If you cut it deeper that bottom width will end up being smaller than .046"
You need to hold the top width to that .046" If you grind the tool to a 29° 
included angle with a .030" flat at the nose, you will have .016" to move back and
forth in the cut. I do that by indicating the compound perfectly square to the chuck.
Then I can use the compound to adjust in and out to clean up the sides of the thread.
It's real tough to measure. You basically need to get it close then check it for fit after 
each finish pass. There may be a lot of them!

Rick


----------



## Maryak (Mar 17, 2010)

rake60  said:
			
		

> If you cut it deeper that bottom width will end up being smaller than .046"
> You need to hold the top width to that .046" If you grind the tool to a 29°
> included angle with a .030" flat at the nose, you will have .016" to move back and
> forth in the cut. I do that by indicating the compound perfectly square to the chuck.
> ...



I agree with Rick's comment about the difficulty of getting accurate measurements of tool tip and the top land of the thread.

Without fancy gizmos the only way I know of to get pretty close, is to set a micrometer to the tool tip measurement, (0.030") and then use it like an outside caliper. When the jaws will just, and I really mean just, allow the tool to enter you are within about 0.001" of the true measurement. The only other thing I would add is try and determine accurately the backlash of the compound leadscrew before you start in earnest.

Hope this helps.

Best Regards
Bob


----------



## rake60 (Mar 17, 2010)

Good point on the compound leadscrew backlash Bob.

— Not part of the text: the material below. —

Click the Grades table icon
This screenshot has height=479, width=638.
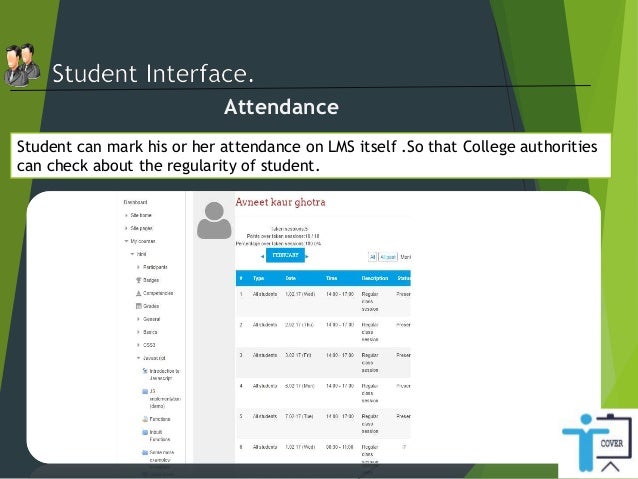(138, 306)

I use an indicator to make those adjustments.
Go past the wanted shift then move back to that point to
place the pressure of the leadscrew in the direction of the 
pressure of the cut. 

Some things become so automatic I just forget about them.

Rick


----------



## Stan (Mar 17, 2010)

If this is for a 5/8" or thereabouts screw it is going to be real tough to cut a thread of any significant length. The boring bar will have to be so small that it will chatter if if you have more than about 1/2" of unsupported bar.

One solution may be to cut the majority of the material out with a conventional thread bit and then make the final shape with the acme bit.


----------



## Deanofid (Mar 17, 2010)

Nick, is there an obstruction of some sort that would prevent you from cutting these threads with a tap?
Just thinking you might have better success cutting internal Acme threads that way.
Like some of the other guys have let on, Acme threads pose a few difficulties that will be magnified in a small bore due to tool rigidity troubles, not to mention, it's a pretty quick pitch.

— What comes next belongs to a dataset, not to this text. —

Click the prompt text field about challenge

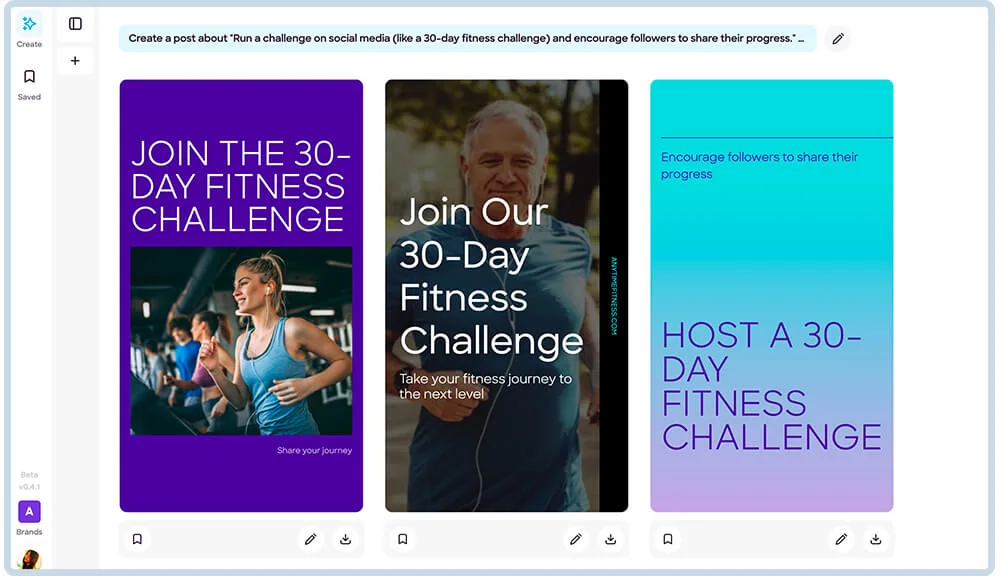coord(467,38)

Not trying to suggest a different way of fixing the vise, but a different way of getting those threads cut. You would probably have to make two or three taps, but at least you could see what you were doing, and no tool flexibility issues!

Dean


----------



## Cliff (Mar 17, 2010)

Another way to do it is to grind the tool in the shape of the thread groove and set your compound on 29 degrees to the left and take light cuts. If you are lucky and you use 1144 ( Stressproof steel ) it may not chatter very much. Cliff


----------



## steamer (Mar 17, 2010)

Cutting small ID ACME is doable

I cut a .354-10 for my Waltham and posted it...I'll search for it

There's a good trick for sizing the thread.  I used what has been described as the english method.  I set the compound perpendicular to the chuck as Rick Described and fed out until I got the full depth of cut plus my OD clearance. My tool was very narrow.

This cut is hard as your cutting with the full width of the cutter to full depth.  ITS SLOW GOING!  I did this cut in 10 or 12 passes.

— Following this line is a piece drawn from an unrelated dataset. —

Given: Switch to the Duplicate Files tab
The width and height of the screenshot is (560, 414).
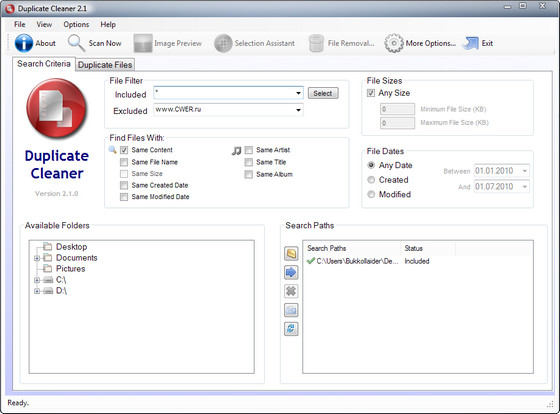Looking at the screenshot, I should click(x=105, y=65).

Once to depth I then put on feed during the pass with the compound. The cutter is now cutting on the side and is progressively making the thread wider.....in the direction that you want to reduce your backlash.  Worked a treat...but was tedious.

If you can beg, borrow or buy a tap that size, you'll be better off...but you can thread it.

My bar was 3/16 diameter and the tool was held in place with 4-40 screw......

I don't remember how long it took me.... a while.

I'll be back with the post or pictures

Dave


----------



## radfordc (Mar 17, 2010)

Here is a tutorial on cutting Acme threads
http://www.homegunsmith.com/cgi-bin...0b2db1e8cbb295fac76d093b8d;act=ST;f=8;t=22418


----------



## Blogwitch (Mar 17, 2010)

Nick,

This contains some good info on grinding and using

http://www.neme-s.org/Shaper Books/Square Threads/TMT Square Thread Info.pdf

Here is a little calculator that might help you in your quest.

http://www.americanmachinist.com/Calculators/ThreadCutting.aspx

Make a note of the helix angle.

Plus a bit more info

http://www.diracdelta.co.uk/science/source/a/c/acme thread/source.html

Although you said you didn't want to go that route. But just in case you change your mind.

Beg, borrow or buy the correct sized tap to do the job. You don't say what size your acme thread is, but you can buy reasonably priced ones from RDG.

http://rdgtools.co.uk/acatalog/ACME_TAPS__RIGHT_HAND_.html

I have a couple of taps, but don't know what size you need.


If it is a metric trapezoid thread, maybe you could buy a ready made nut, and somehow fit it into your casting.

http://www.worldofcnc.com/main.asp?category=Trapezoidal

Best of luck on your quest.

Bogs


----------



## steamer (Mar 17, 2010)

The boring bar and bit






The thread complete






The old nut and new nut.

Like I said, IF you have a tap , its going to be a lot easier................

Dave


----------



## steamer (Mar 18, 2010)

Here is the run down on how I did it.

I cut the tool narrow....  .040 wide instead of .050 and attained the width of the thread by applying feed with the compound.

Dave


----------



## don-tucker (Mar 18, 2010)

Yep,thats the way to do it,you can work on both flanks of the thread using that method to obtain a good finish,it works for any large thread.
Don


----------



## NickG (Mar 18, 2010)

Wow,

I am somewhat overwhelmed by the response! Thanks to all :bow:

I need to digest this information now - there's a lot there. I'm kind of thinking I'm going to end up tapping it esp since bogs suggested RDG - I never thought of them, it's 7 squid cheaper from there so not bad.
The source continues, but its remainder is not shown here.